Цымбурский упорно отказывался играть со всей окружающей его жизнью на понижение, не желая представлять мир вокруг себя исключительно виртуальным пространством, наполненным симулякрами. Он поставил себе почти невозможную задачу – быть интеллектуалом в казалось бы полностью безыдейном публичном пространстве, находить исторический и философский смысл там и в том, в чем все остальные пытались видеть исключительно игру страстей и хитрость манипуляторов. И в этой сражении за смысл, в котором окружающие видели своего рода политологическое дон-кихотство, сражении, которое одновременно было и борьбой за подлинную Россию, Цымбурский несомненно победил. Как интеллектуал, и, пусть это не покажется странным, как политик.

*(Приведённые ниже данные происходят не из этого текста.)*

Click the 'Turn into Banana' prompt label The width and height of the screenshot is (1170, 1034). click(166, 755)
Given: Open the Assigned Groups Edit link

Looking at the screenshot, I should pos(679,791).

Дело не только в том, что «Остров Россия» оказался более плодотворен и живуч как метафора и как доктрина, чем все остальные идеи и мифологемы 1990-х. Это очевидно и так. Цымбурский – единственный из теоретиков сделал ставку на Россию-РФ, и эта ставка оправдала себя. Хотя именно эта ставка и не должна была сыграть – гораздо убедительнее в 1993 году смотрелись те, кто говорил о распаде страны по национальным округам или же о неминуемом возрождении империи в масштабах всей Евразии. В 1999 Цымбурский изложил в статье «Геополитика для евразийской Атлантиды» свое видение стратегии России в отношении Ирана, Китая, США, и фактически предвосхитил всю оборонную политику нашей страны в рамках ШОС. Он предельно критически высказался о решении предоставить военные базы в Средней Азии войскам НАТО в 2001 году, и хотя его страстное негодование было встречено полным непониманием в среде коллег, через несколько лет оценки и выводы Цымбурского стал повторять едва ли не каждый.

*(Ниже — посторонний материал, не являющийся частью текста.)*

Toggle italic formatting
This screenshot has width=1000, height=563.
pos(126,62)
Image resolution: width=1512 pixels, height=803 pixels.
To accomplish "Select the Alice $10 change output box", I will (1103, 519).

В том то и дело, что в споре со временем и эпохой Цымбурский каждый раз оказывался неизменно прав. Причем степень его правоты можно было измерять градусом отчуждения от ученого его интеллектуального окружения.

В последнем своем тексте, надиктованном за три дня до смерти, Цымбурский предельно точно демонстрирует свое преемство с поколением «веховцев». По существу в своем творчестве он сделал то, что не смогли сделать они – показал, в чем может состоять смысл «реформационной» России, России городского общества, какая историческая и даже сверхисторическая задача стоит перед ней. Целое созвездие выдающихся имен, мыслителей и вопрошателей, так и остались в русской истории проигравшими, он – почти в полном одиночестве – методичными и непрерывными интеллектуальными ударами в одну и ту же глухую стену смог таки пробиться к той реальности, в которой идеи и жизнь соединяются в одно целое. Эта борьба сломила его силы, но он смог доказать, что она с самого начала была совсем не безнадежной.

[1] По его собственному выражению, «обозначить почву негласного сближения сторонников российской цивилизационной «особости» с теми нашими либералами, которые находят доминат «мирового цивилизованного» <…>, не очень-то благоприятным для подъема российского национального капитала» (Цымбурский В.Л. Остров Россия. Геополитические и хронополитические работы 1993–2006. М.: Росспэн, 2007. C. 42).